# Asus R900V Grafikproblem



## kalle1234 (29. Oktober 2014)

Hallo erstmal,

habe folgendes Problem.

Mein Notebook hat eine Nvidia Geforce GT 635M verbaut, allerdings benutzt dieses verflixte ding immer die Onboard Intel Hd graphigs.
Ich habe versucht, diese im Gerätemangere auszuschalten und zu deinsallieren.

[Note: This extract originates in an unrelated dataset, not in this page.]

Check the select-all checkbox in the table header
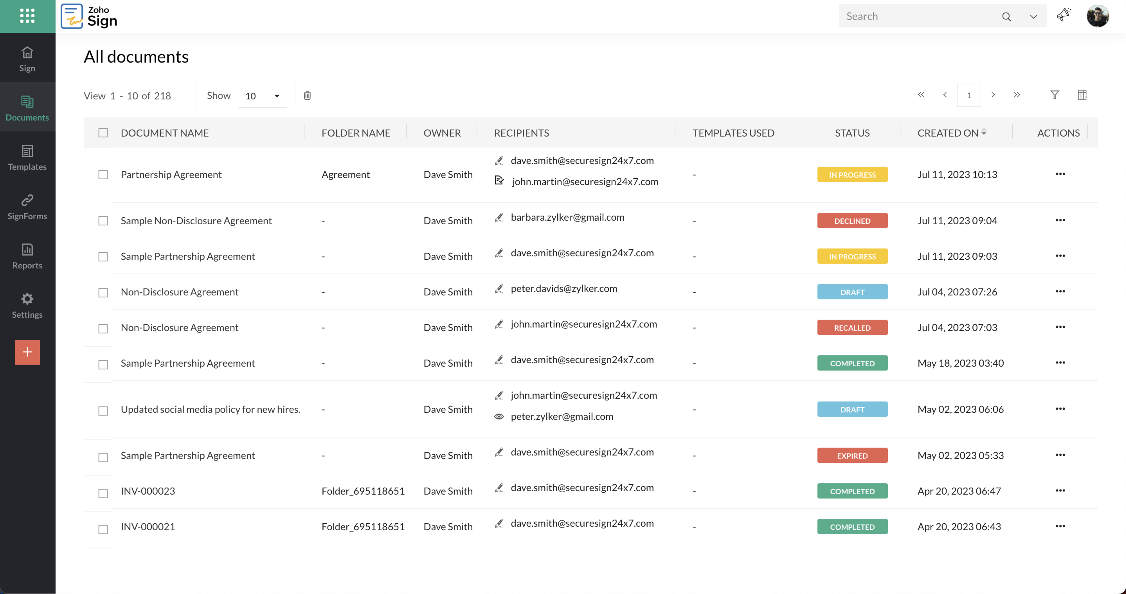This screenshot has height=594, width=1126. coord(102,132)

Aber das funktioniert einfach nicht. 
Und im Bios finde ich nichts, was mann austellen könnte.

Kann mir bitte jemand helfen!?
Würde mich über eine Antwort freuen.

Mfg kalle


----------



## PepperID (29. Oktober 2014)

Schon einmal Rechtsklick auf das Spiel -> mit Grafikprozessor ausführen-> Nvidia Hochleistungsprozessor probiert?


----------



## skyscraper (29. Oktober 2014)

Hi, hast Du die Treiber ordnungsgemäß installiert?

LG, sky


----------



## PepperID (29. Oktober 2014)

Ansonsten 
Desktop-> Rechtsklick-> Nvidia Systemsteuerung->3d Einstellungen Verwalten->dein Spiel aus der Liste wählen(Falls nicht dabei, hinzufügen)->von Globale Einstellung auf Nvidia Hochleistungsprozessor wechseln->unten Rechts auf "Übernehmen"-> Spiel Starten


----------



## kalle1234 (30. Oktober 2014)

Hey,

danke für die Antworten.

Also, Treiber hab ich den aktuellsten drauf. 
Auf Nvidia Hochleistungsprozessor habe ich nun gewechselt.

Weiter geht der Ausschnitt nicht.